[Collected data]
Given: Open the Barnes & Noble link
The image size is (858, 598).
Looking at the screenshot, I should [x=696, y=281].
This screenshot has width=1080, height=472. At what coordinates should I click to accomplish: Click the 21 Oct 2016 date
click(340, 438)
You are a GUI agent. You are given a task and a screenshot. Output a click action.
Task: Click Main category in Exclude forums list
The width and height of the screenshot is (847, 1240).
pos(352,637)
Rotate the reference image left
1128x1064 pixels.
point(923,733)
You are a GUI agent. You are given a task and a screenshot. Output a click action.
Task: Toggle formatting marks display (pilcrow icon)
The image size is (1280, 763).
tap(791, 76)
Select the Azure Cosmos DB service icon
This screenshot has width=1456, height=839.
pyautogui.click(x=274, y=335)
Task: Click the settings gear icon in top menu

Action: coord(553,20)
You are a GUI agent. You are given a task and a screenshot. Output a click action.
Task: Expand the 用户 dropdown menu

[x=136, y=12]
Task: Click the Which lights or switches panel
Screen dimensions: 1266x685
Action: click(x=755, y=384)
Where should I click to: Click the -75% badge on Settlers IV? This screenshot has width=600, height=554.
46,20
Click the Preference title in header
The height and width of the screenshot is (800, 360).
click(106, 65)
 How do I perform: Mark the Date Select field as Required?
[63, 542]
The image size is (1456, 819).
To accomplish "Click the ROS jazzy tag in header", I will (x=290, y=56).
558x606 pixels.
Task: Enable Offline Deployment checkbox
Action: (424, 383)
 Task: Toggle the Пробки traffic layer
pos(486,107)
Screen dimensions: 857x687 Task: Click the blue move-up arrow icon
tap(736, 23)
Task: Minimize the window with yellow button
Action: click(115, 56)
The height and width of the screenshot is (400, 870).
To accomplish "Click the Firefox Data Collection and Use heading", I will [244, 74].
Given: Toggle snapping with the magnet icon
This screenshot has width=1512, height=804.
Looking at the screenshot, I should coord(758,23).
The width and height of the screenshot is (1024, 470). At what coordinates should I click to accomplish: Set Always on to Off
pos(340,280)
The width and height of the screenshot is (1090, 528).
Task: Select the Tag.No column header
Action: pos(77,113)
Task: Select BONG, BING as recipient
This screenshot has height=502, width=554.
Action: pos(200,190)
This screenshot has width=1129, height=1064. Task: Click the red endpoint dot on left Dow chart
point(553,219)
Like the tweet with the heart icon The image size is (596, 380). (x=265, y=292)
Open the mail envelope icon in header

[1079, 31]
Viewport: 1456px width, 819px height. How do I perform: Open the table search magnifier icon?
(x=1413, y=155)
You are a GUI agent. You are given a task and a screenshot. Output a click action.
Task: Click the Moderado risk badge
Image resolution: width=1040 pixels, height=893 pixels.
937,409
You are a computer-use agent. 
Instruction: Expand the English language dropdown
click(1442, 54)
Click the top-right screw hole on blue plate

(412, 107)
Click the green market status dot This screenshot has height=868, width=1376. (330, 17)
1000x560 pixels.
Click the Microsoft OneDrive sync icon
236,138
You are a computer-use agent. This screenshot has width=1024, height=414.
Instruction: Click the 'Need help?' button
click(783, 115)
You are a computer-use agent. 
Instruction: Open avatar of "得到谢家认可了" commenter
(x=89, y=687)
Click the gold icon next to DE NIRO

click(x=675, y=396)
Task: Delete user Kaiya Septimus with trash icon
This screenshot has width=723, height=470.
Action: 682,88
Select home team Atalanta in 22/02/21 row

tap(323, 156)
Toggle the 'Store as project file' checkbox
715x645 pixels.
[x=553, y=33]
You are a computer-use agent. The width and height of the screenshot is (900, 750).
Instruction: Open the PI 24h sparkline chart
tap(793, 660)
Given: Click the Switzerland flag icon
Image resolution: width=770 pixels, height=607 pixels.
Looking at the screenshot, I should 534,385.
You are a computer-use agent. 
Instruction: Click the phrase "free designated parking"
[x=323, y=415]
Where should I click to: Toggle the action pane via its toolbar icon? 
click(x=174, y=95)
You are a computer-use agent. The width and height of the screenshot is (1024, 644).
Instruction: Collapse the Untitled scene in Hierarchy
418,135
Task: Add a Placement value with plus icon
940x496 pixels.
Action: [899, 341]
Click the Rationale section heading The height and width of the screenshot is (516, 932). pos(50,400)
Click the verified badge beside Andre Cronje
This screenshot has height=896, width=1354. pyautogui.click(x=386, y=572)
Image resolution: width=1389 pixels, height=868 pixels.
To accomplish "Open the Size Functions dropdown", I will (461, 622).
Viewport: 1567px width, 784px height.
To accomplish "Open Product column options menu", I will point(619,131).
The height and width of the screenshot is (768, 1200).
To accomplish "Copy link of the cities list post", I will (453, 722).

▶ **CHALLENGE**
Rewrite the items above, swapping every occurrence of "GUI agent" for "screen assistant" and leaving everything else unchanged.

▶ **EXERCISE ANSWER**
Given: Open the Barnes & Noble link
The image size is (858, 598).
Looking at the screenshot, I should [x=696, y=281].
This screenshot has width=1080, height=472. At what coordinates should I click to accomplish: Click the 21 Oct 2016 date
click(340, 438)
You are a screen assistant. You are given a task and a screenshot. Output a click action.
Task: Click Main category in Exclude forums list
The width and height of the screenshot is (847, 1240).
pos(352,637)
Rotate the reference image left
1128x1064 pixels.
point(923,733)
You are a screen assistant. You are given a task and a screenshot. Output a click action.
Task: Toggle formatting marks display (pilcrow icon)
The image size is (1280, 763).
tap(791, 76)
Select the Azure Cosmos DB service icon
This screenshot has width=1456, height=839.
pyautogui.click(x=274, y=335)
Task: Click the settings gear icon in top menu

Action: coord(553,20)
You are a screen assistant. You are given a task and a screenshot. Output a click action.
Task: Expand the 用户 dropdown menu

[x=136, y=12]
Task: Click the Which lights or switches panel
Screen dimensions: 1266x685
Action: click(x=755, y=384)
Where should I click to: Click the -75% badge on Settlers IV? This screenshot has width=600, height=554.
46,20
Click the Preference title in header
The height and width of the screenshot is (800, 360).
click(106, 65)
 How do I perform: Mark the Date Select field as Required?
[63, 542]
The image size is (1456, 819).
To accomplish "Click the ROS jazzy tag in header", I will (x=290, y=56).
558x606 pixels.
Task: Enable Offline Deployment checkbox
Action: (424, 383)
 Task: Toggle the Пробки traffic layer
pos(486,107)
Screen dimensions: 857x687 Task: Click the blue move-up arrow icon
tap(736, 23)
Task: Minimize the window with yellow button
Action: click(115, 56)
The height and width of the screenshot is (400, 870).
To accomplish "Click the Firefox Data Collection and Use heading", I will [244, 74].
Given: Toggle snapping with the magnet icon
This screenshot has width=1512, height=804.
Looking at the screenshot, I should coord(758,23).
The width and height of the screenshot is (1024, 470). At what coordinates should I click to accomplish: Set Always on to Off
pos(340,280)
The width and height of the screenshot is (1090, 528).
Task: Select the Tag.No column header
Action: pos(77,113)
Task: Select BONG, BING as recipient
This screenshot has height=502, width=554.
Action: pos(200,190)
This screenshot has width=1129, height=1064. Task: Click the red endpoint dot on left Dow chart
point(553,219)
Like the tweet with the heart icon The image size is (596, 380). (x=265, y=292)
Open the mail envelope icon in header

[1079, 31]
Viewport: 1456px width, 819px height. How do I perform: Open the table search magnifier icon?
(x=1413, y=155)
You are a screen assistant. You are given a task and a screenshot. Output a click action.
Task: Click the Moderado risk badge
Image resolution: width=1040 pixels, height=893 pixels.
937,409
You are a computer-use agent. 
Instruction: Expand the English language dropdown
click(1442, 54)
Click the top-right screw hole on blue plate

(412, 107)
Click the green market status dot This screenshot has height=868, width=1376. (330, 17)
1000x560 pixels.
Click the Microsoft OneDrive sync icon
236,138
You are a computer-use agent. This screenshot has width=1024, height=414.
Instruction: Click the 'Need help?' button
click(783, 115)
You are a computer-use agent. 
Instruction: Open avatar of "得到谢家认可了" commenter
(x=89, y=687)
Click the gold icon next to DE NIRO

click(x=675, y=396)
Task: Delete user Kaiya Septimus with trash icon
This screenshot has width=723, height=470.
Action: 682,88
Select home team Atalanta in 22/02/21 row

tap(323, 156)
Toggle the 'Store as project file' checkbox
715x645 pixels.
[x=553, y=33]
You are a computer-use agent. The width and height of the screenshot is (900, 750).
Instruction: Open the PI 24h sparkline chart
tap(793, 660)
Given: Click the Switzerland flag icon
Image resolution: width=770 pixels, height=607 pixels.
Looking at the screenshot, I should 534,385.
You are a computer-use agent. 
Instruction: Click the phrase "free designated parking"
[x=323, y=415]
Where should I click to: Toggle the action pane via its toolbar icon? 
click(x=174, y=95)
You are a computer-use agent. The width and height of the screenshot is (1024, 644).
Instruction: Collapse the Untitled scene in Hierarchy
418,135
Task: Add a Placement value with plus icon
940x496 pixels.
Action: [899, 341]
Click the Rationale section heading The height and width of the screenshot is (516, 932). pos(50,400)
Click the verified badge beside Andre Cronje
This screenshot has height=896, width=1354. pyautogui.click(x=386, y=572)
Image resolution: width=1389 pixels, height=868 pixels.
To accomplish "Open the Size Functions dropdown", I will (461, 622).
Viewport: 1567px width, 784px height.
To accomplish "Open Product column options menu", I will point(619,131).
The height and width of the screenshot is (768, 1200).
To accomplish "Copy link of the cities list post", I will (453, 722).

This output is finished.